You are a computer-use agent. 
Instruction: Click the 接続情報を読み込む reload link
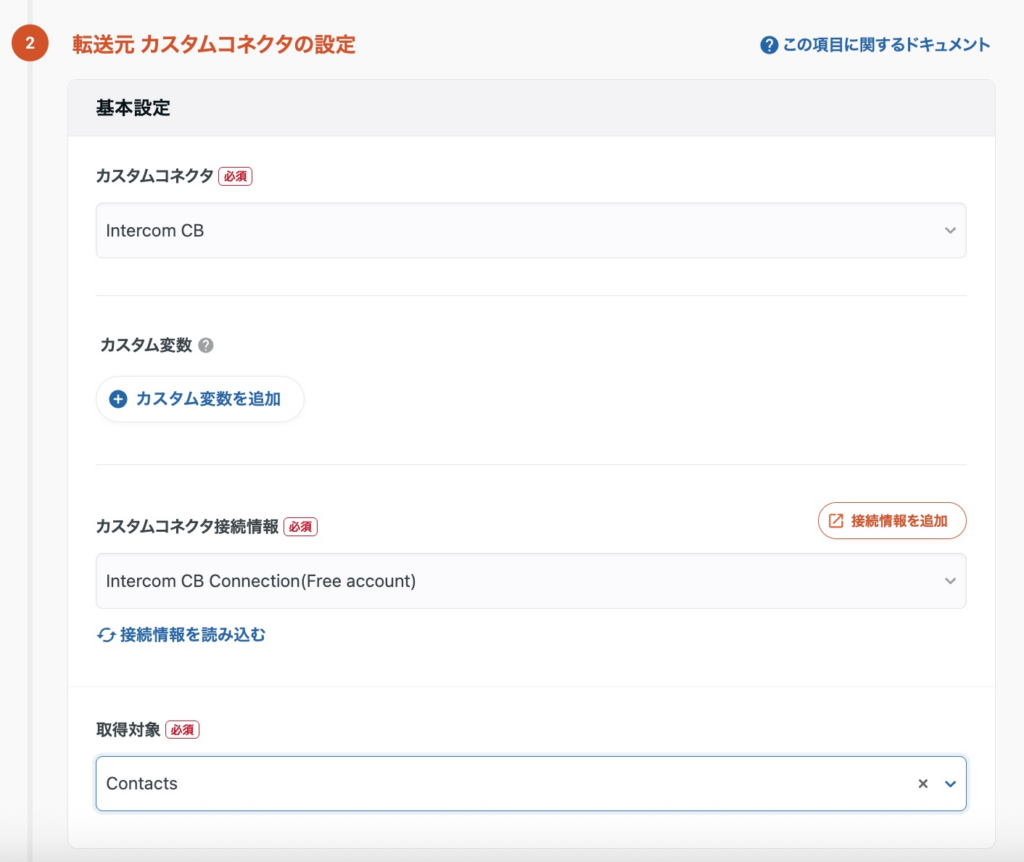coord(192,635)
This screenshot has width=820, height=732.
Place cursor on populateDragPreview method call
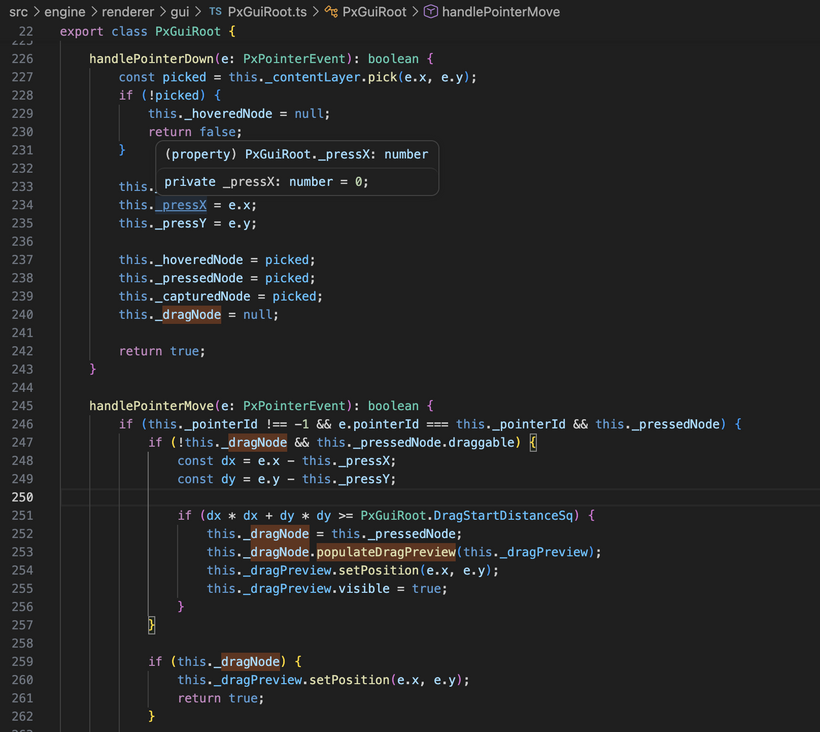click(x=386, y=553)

TASK DIRECTIONS: Copy out every line of the rows above word for word, leaving out the pictures.

FULL ANSWER:
You are a computer-use agent. 
Instruction: Click the 接続情報を読み込む reload link
coord(192,635)
This screenshot has width=820, height=732.
Place cursor on populateDragPreview method call
click(x=386, y=553)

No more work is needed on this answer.